Not all superintendents oppose school choice

Editor’s Note: The Bluegrass Beacon is a weekly syndicated newspaper column posted on the Bluegrass Institute’s website after being published by newspapers statewide. Since this column was originally published, the legislature overrode Gov. Beshear’s veto of HB 9.

As I was writing this column, Gov. Andy Beshear issued his promised veto of House Bill 9, which funds public charter schools in Kentucky.

Beshear’s veto will delight the teachers’ unions, his ideological soulmates who played a crucial role in getting him elected.

And, such is expected from a group for which opposing meaningful reforms holding schools accountable or empowering parents with alternatives are litmus tests for whether lawmakers get a campaign contribution or primary opponent.

However, not even teachers’ unions have been pounding their pitchforks as loudly as superintendents and other administrators in opposing – as Louisville Republican Rep. Kevin Bratcher describes HB 9 – giving some Kentucky families “a little bit of choice.”

Such opposition, however, isn’t found in all school districts across the nation.

Leaders of some of the nation’s largest and fastest-improving districts embrace choice, particularly as a way of motivating real change in the traditional public school system.

Alberto Carvalho recently completed a 13-year stint leading the Miami-Dade County Public Schools – America’s fourth-largest school district – and its nearly 350,000 students, nearly seven in 10 of whom are eligible for free and reduced-price lunches.

Not only are 90% of Miami-Dade students minorities, but a substantial number are immigrants and English learners; nearly three quarters of whom are enrolled in choice programs in a district which now offers families access to more than 500 non-district schools unavailable 20 years ago.

That’s a multitude of options even in a school choice-rich state like Florida where, according to Education Next, 45% of all students in K-12 attended “something other than their assigned schools” in 2018.

Miami-Dade’s a district where all kinds of options not only exist but are growing, including charter schools that provide public choice and private schools which can be accessed with scholarships.

Carvalho believes the kind of appropriate pressure applied when parents or guardians can make the ultimate choice about where their children attend school makes everyone up their game.

“We are now working in an educational environment that is driven by choice,” Carvalho once said. “I believe that is a good thing.”

He adds, “We need to actually be engaged in that choice movement.”

For sure, choice-rich Florida has seen some of the greatest growth among all states in educational alternatives – and in progress.
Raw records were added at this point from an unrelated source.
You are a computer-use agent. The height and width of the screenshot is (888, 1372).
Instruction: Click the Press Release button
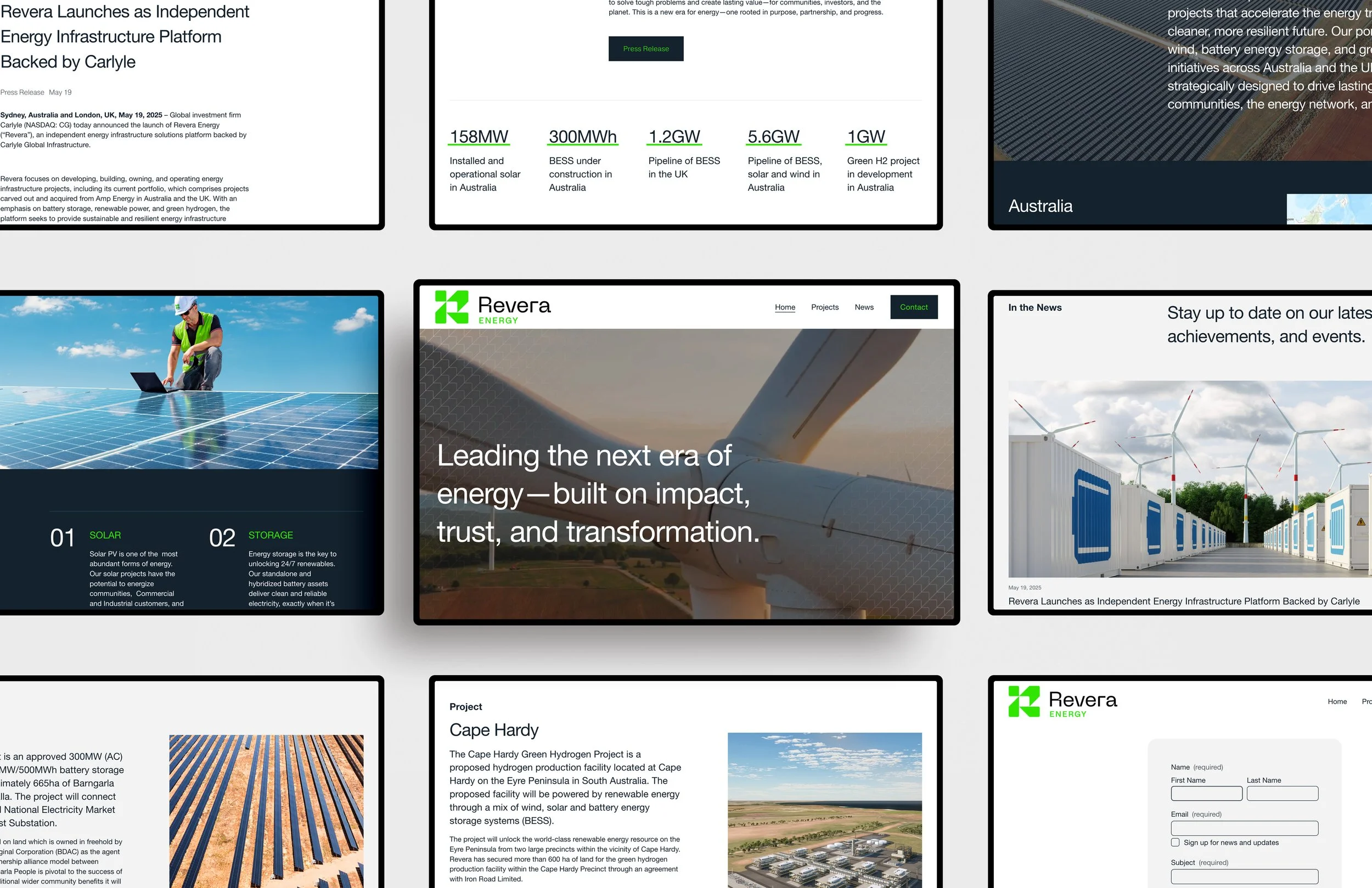[645, 49]
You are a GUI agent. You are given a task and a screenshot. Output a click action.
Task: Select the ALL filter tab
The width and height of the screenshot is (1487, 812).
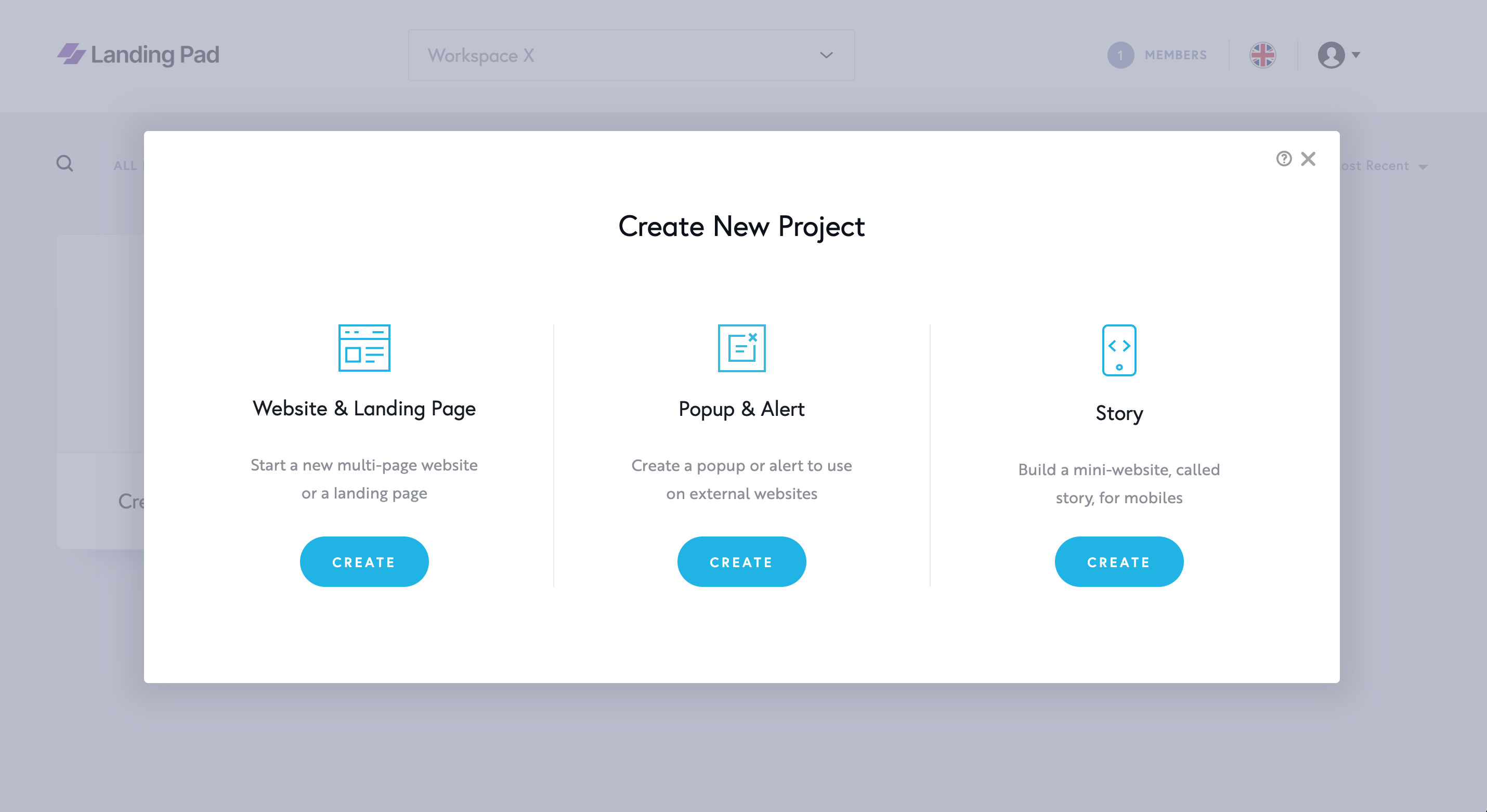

Recent analysis of the eighth-grade reading results on the Nation’s Report Card shows Florida’s white students between 1998 and 2019 improved from 29th to ninth place among the 36 states that participated in both years.

At the same time, Kentucky’s white eighth graders fell from 28th to 32nd place.

“Rather than complain about the incoming tsunami of choice, we’re going to ride it,” Carvalho said when he arrived in Miami.

It wasn’t just talk.

Carvalho himself designed iPrep Academy, a school of choice to which 3,355 students applied for 112 open seats in 2018.

In October 2019, Education Next reported that he led the expansion of Miami-Dade’s choice, adding charter and magnet schools, career academies and international programs to the point that the district’s portfolio of educational options “is unrivaled in Florida and perhaps anywhere else in the country.”

The results are nothing short of amazing.

In 2018, Miami-Dade students’ reading performance ranked in the top three among Florida’s largest school districts in six out of eight tested grades – very different from a decade earlier in 2008 when they were near the bottom of the state’s 14 biggest systems. Miami-Dade’s Blacks are in the top five.

Were he a superintendent in the Bluegrass State, it’s impossible for me to envision an innovative leader like Carvalho joining the opposition to providing a “little bit of choice” for Kentucky’s parents.

In fact, he would likely be pushing for a lot more.